▶ PASSAGE FOR REVIEW:
A few days ago, Joshua added a new component to his bedtime routine.  We didn’t prompt him; he just did it of his own accord, and continues to do it.  Just before it’s time to read stories, he goes over to the clock Rebecca gave him, sitting there on his dresser as it has since that day in April, and starts the music.  Looking at the spinning figurines within, he says in a clear, slightly wistful voice, “Good night, Rebecca.  I love you, Rebecca.  I miss you, Rebecca.”

I cannot ever describe the emotion that pierces me in those moments.

But I can say that it has helped me start to pierce the numbness I described earlier.

Of course it brings tears to my eyes when he wishes Rebecca good night.  The first time I saw him do it, I almost completely broke down, only containing myself for fear of scaring him or making him think he should stop.  I don’t want him to stop until he moves beyond it naturally.

What that pure moment of love made me realize, to my horror, is that I had stopped saying those things.  I had stopped saying I loved her and missed her, because she was gone and there was no point.  But there was a point, all along, and I (perhaps understandably) overlooked it in my grief.  The point is that I can still hear those words, and in hearing them, feel what they mean and what we have lost.

So every so often, when I have a few moments alone or with Kat, I say the words:  I love you, Rebecca.  I miss you, Rebecca.

It isn’t enough to think them (or type them, for that matter).  I speak them, in a whisper or a normal tone or whatever voice seems right.  It becomes a miniature elegy.  A way of slowly, slowly, slowly coming to terms with her death.  Saying the words brings tears, sometimes just a few, sometimes a few minutes of them.  Each tear brings me a tiny step closer to acceptance.

I know it will take a long time, but this small ritual, taught to me by my three-year-old son, keeps me on the path.

I love you, Rebecca.  I miss you, Rebecca.

(Screenshot grounding data)
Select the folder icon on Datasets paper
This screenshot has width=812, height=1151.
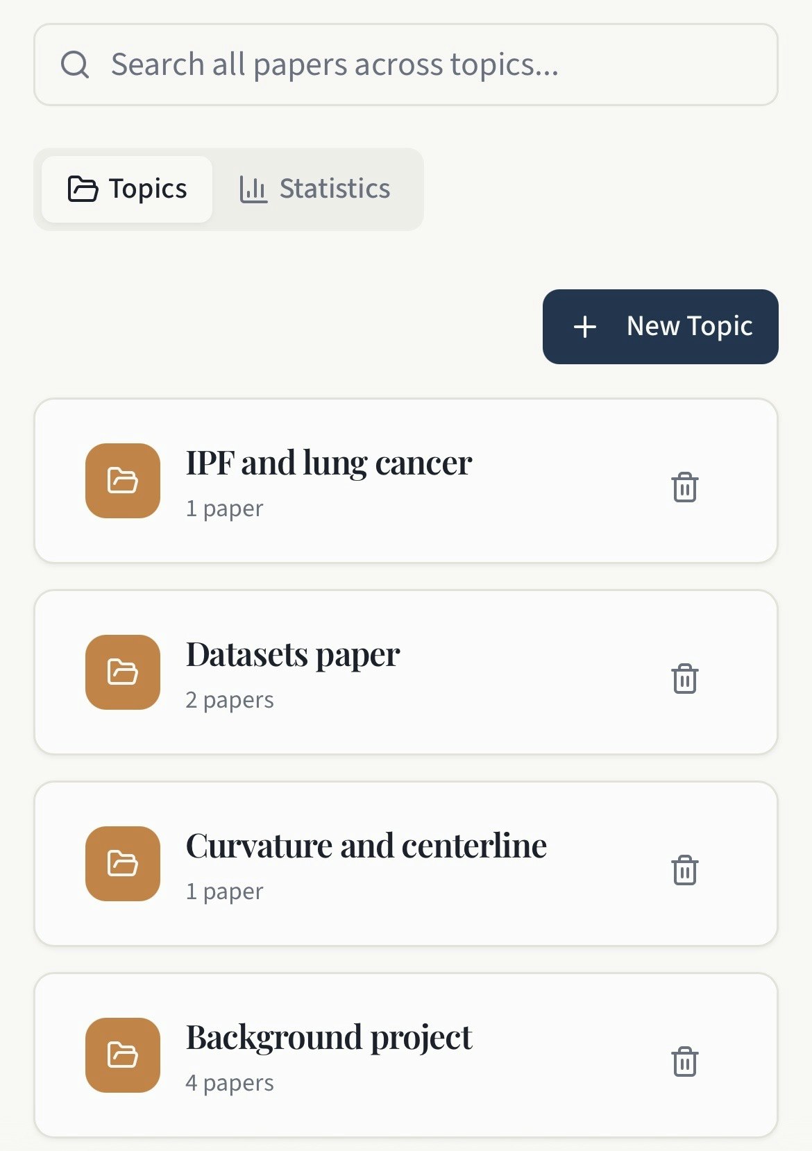pyautogui.click(x=121, y=672)
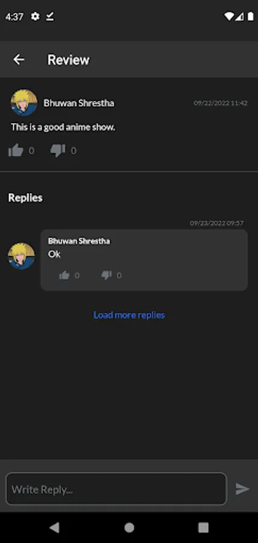Tap the battery icon in status bar

click(250, 16)
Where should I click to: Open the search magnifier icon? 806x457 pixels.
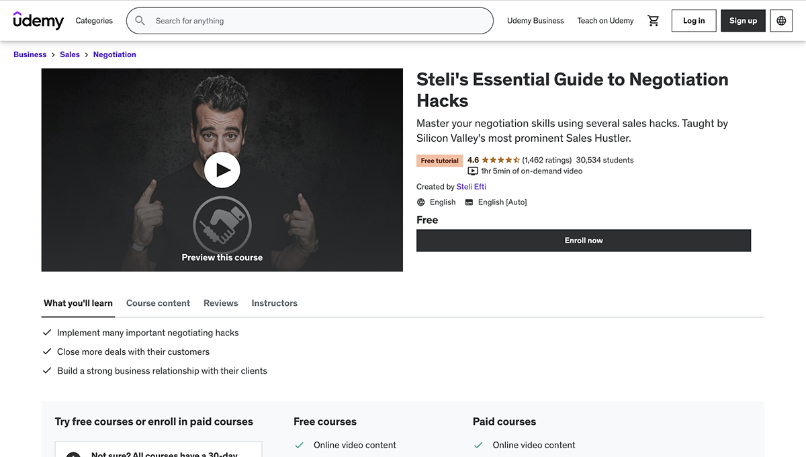[x=140, y=20]
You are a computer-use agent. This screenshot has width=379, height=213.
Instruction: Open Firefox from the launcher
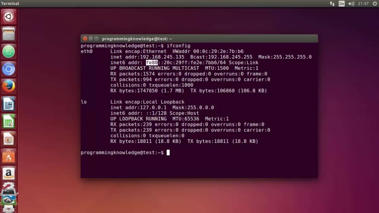[x=9, y=86]
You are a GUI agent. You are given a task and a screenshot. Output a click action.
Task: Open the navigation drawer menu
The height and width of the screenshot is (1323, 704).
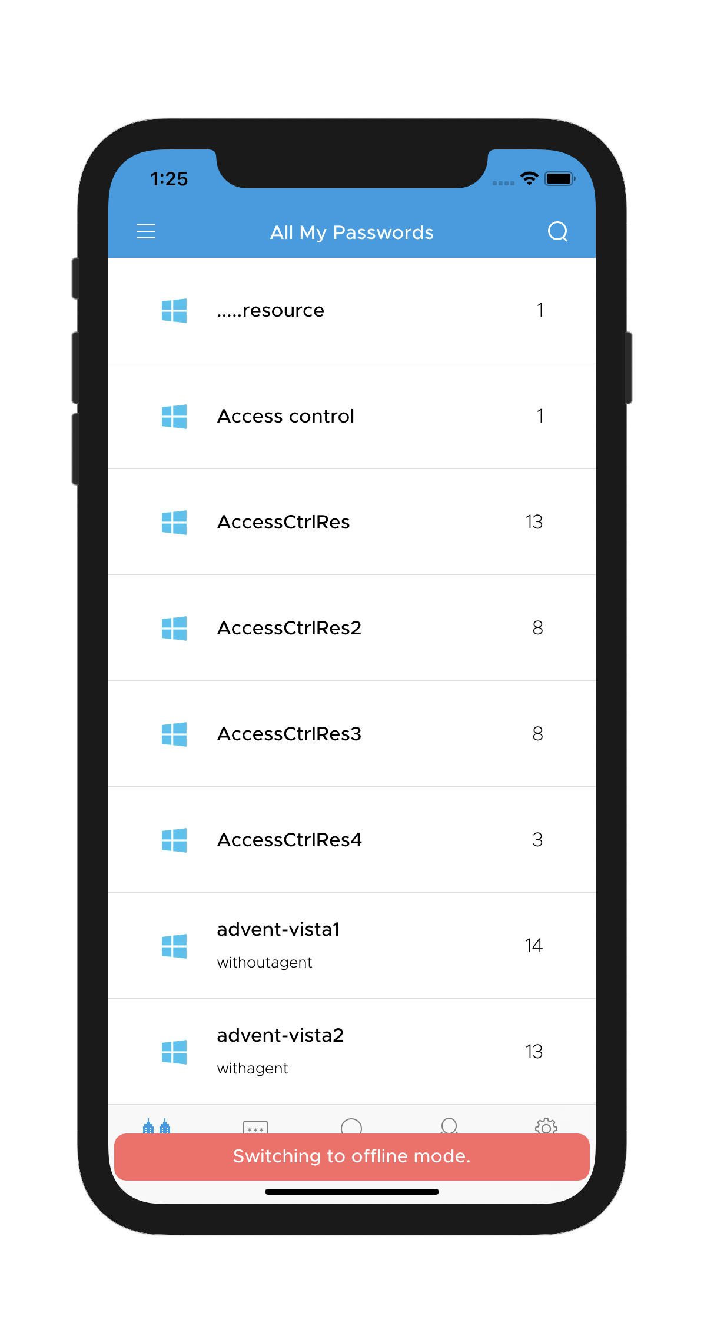point(146,231)
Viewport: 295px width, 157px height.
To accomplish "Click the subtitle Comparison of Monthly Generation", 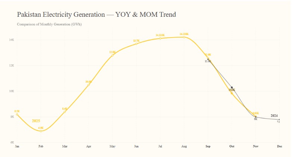I will [x=49, y=24].
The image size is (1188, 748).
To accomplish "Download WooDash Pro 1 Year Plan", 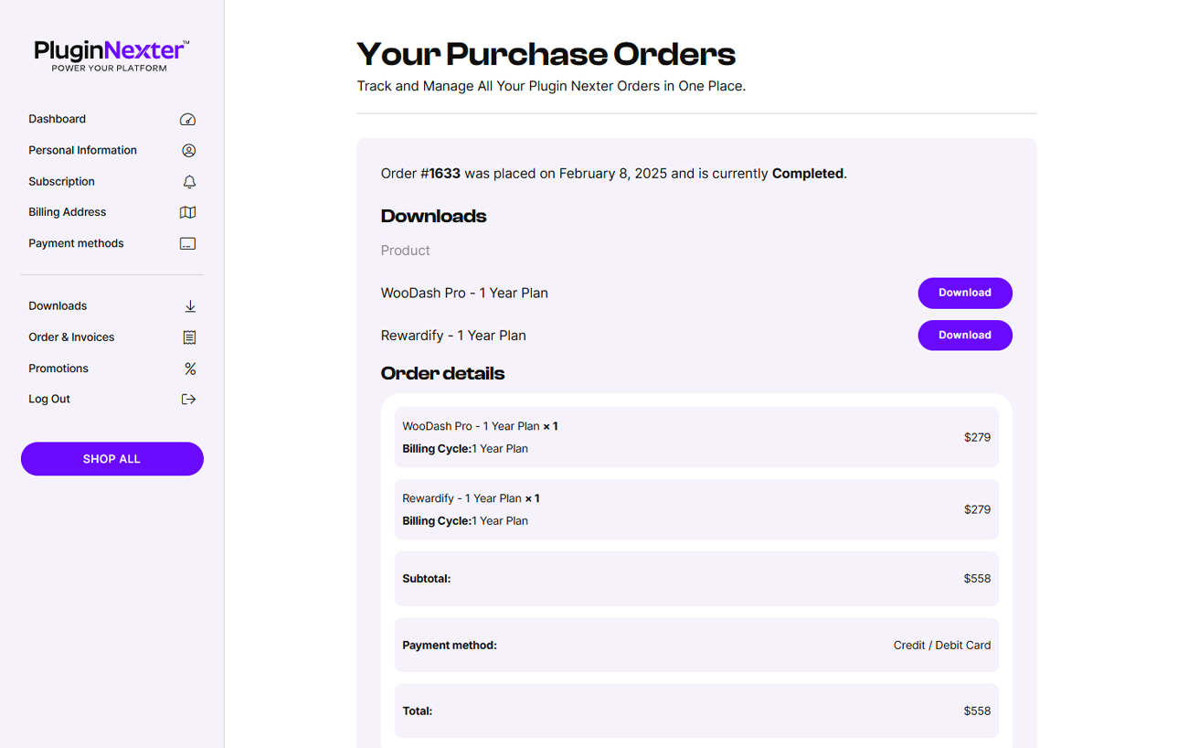I will pyautogui.click(x=965, y=294).
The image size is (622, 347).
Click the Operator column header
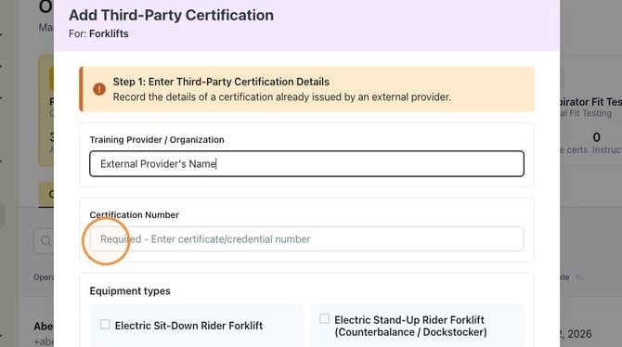coord(44,277)
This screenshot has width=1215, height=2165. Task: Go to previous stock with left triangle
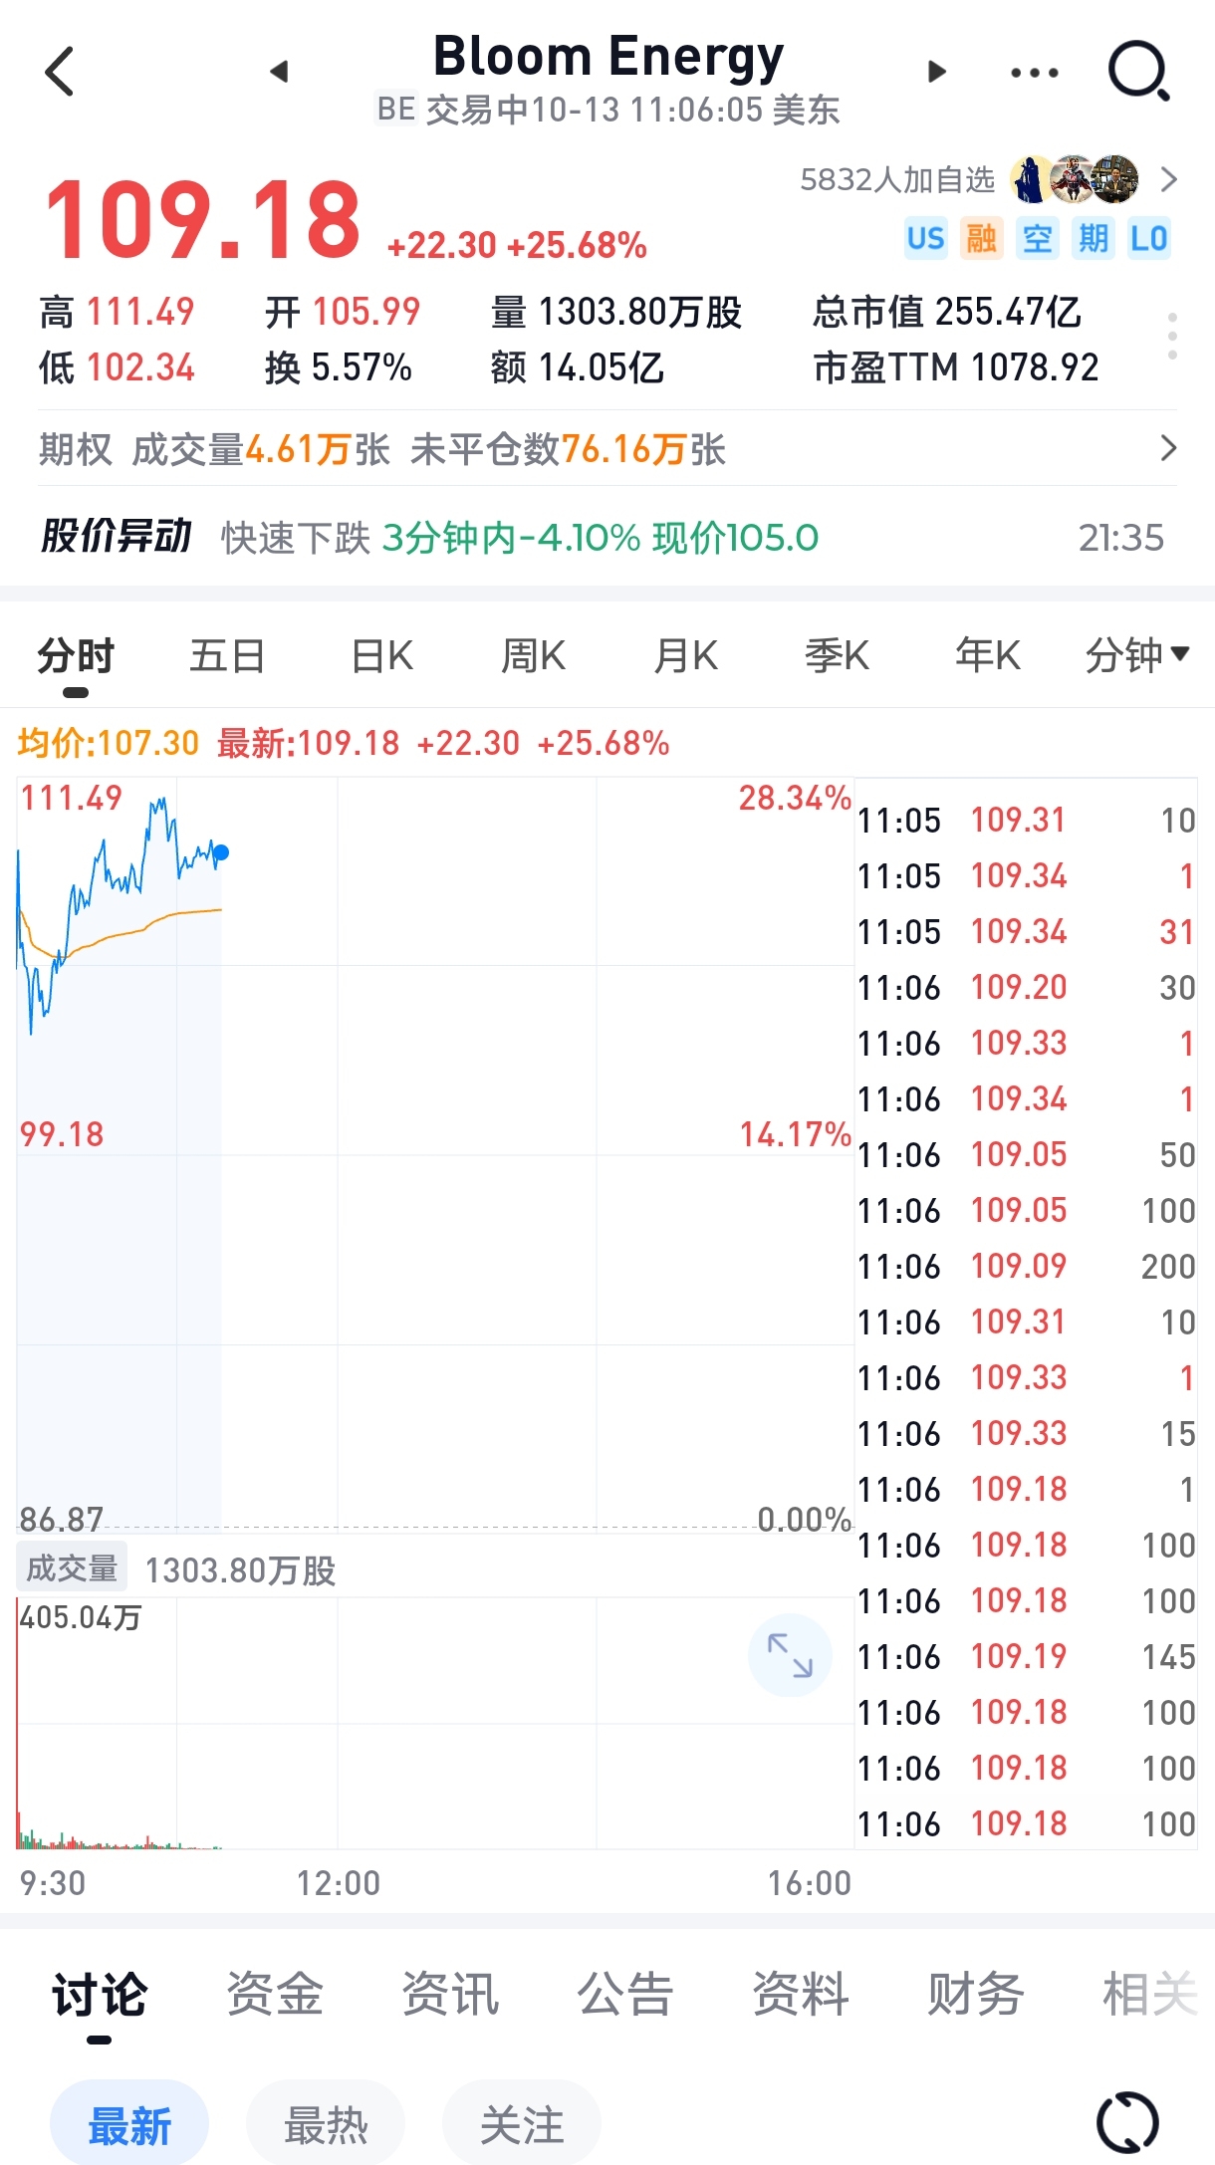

▶ WHAT THE TASK ASKS:
Please answer these questions on the passage about Joshua's bedtime ritual:
(a) Where does the clock Rebecca gave Joshua sit?
(b) What did the writer nearly do the first time Joshua wished Rebecca good night?
(c) How old is the son who taught the writer this ritual?
The listing has no connection to the text.

▶ OUTPUT OF THE EXERCISE:
(a) On his dresser.
(b) Almost completely broke down.
(c) Three years old.